— EXERCISE DIRECTIONS —
Retype each record below word for word, pictures excluded.

(Saved data entries)
= = =

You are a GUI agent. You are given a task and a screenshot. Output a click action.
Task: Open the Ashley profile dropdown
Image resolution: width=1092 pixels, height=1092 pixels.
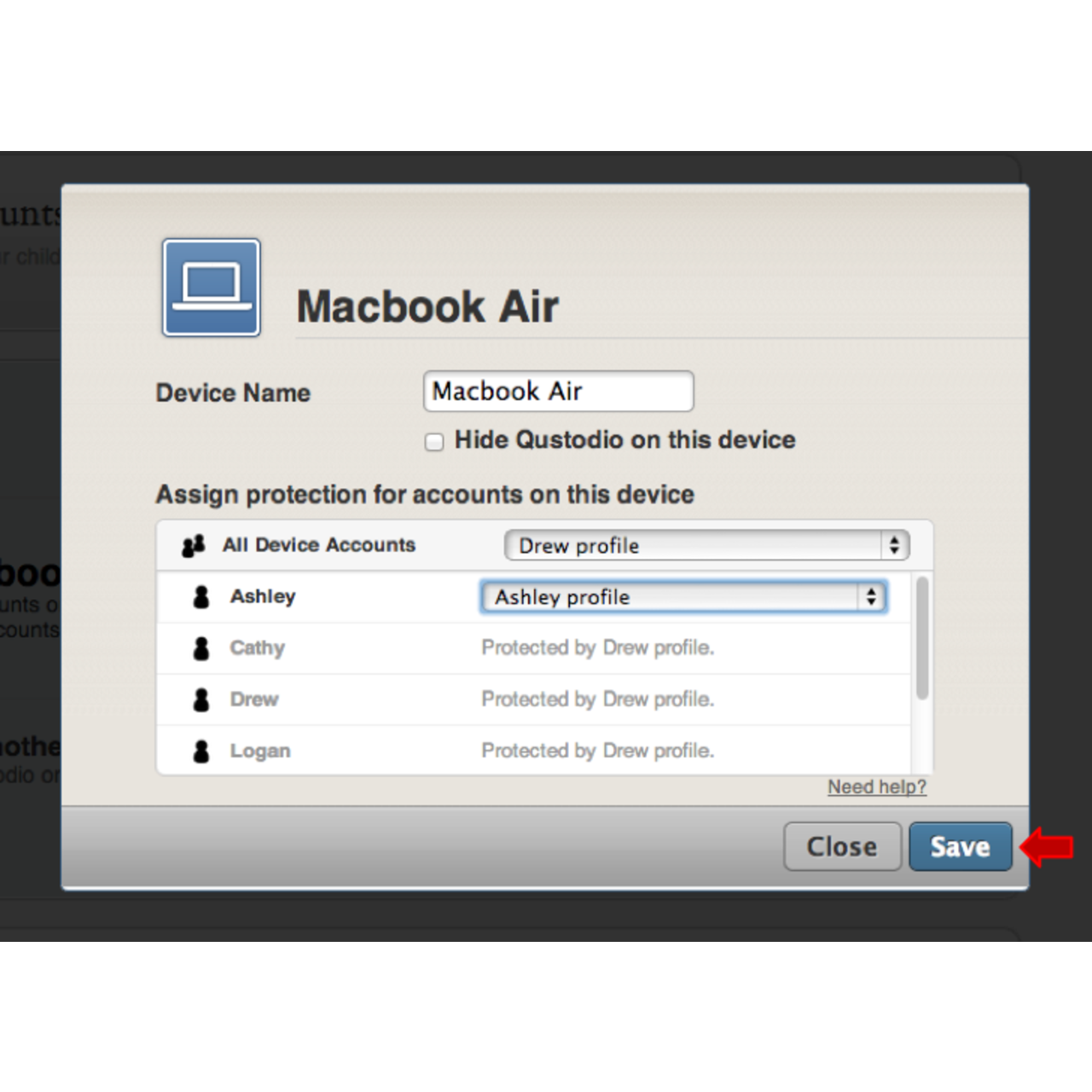point(683,597)
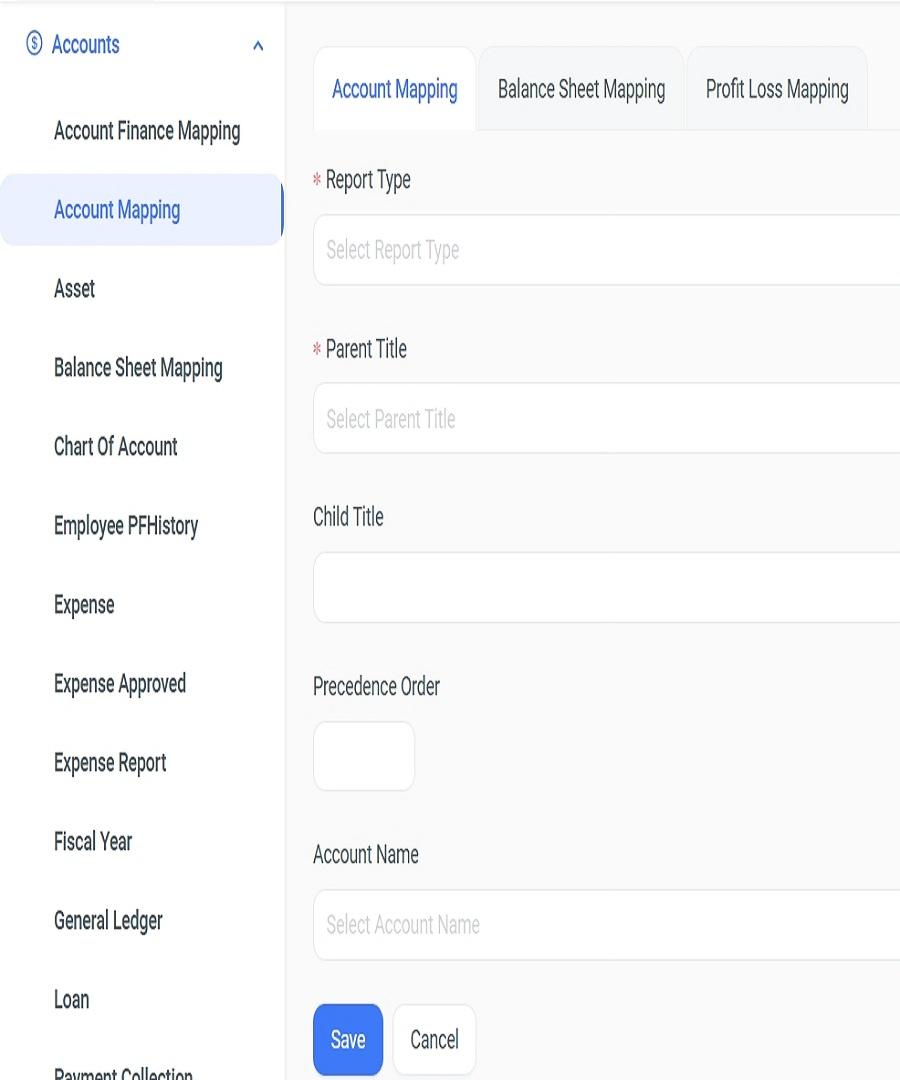The height and width of the screenshot is (1080, 900).
Task: Open Account Finance Mapping in sidebar
Action: click(147, 131)
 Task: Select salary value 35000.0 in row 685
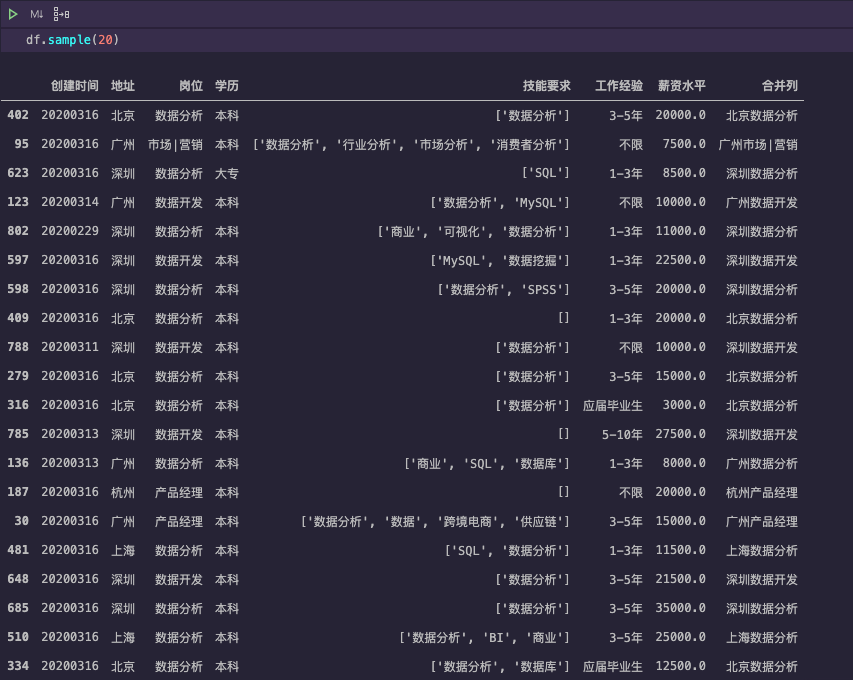(680, 608)
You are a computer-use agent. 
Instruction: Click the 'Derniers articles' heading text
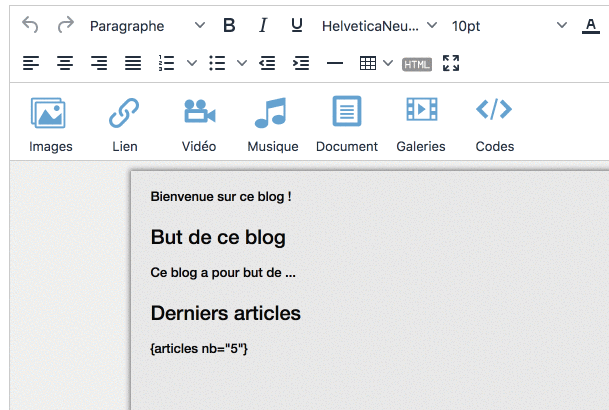(226, 313)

= = =

— FINAL ANSWER —
You are a GUI agent. You are given a task and a screenshot. Output a click action.
Task: Open the Ashley profile dropdown
Image resolution: width=1092 pixels, height=1092 pixels.
point(683,597)
The height and width of the screenshot is (1080, 900).
Task: Open Account Finance Mapping in sidebar
Action: click(147, 131)
 Task: Select salary value 35000.0 in row 685
(680, 608)
You are a computer-use agent. 
Instruction: Click the 'Derniers articles' heading text
(226, 313)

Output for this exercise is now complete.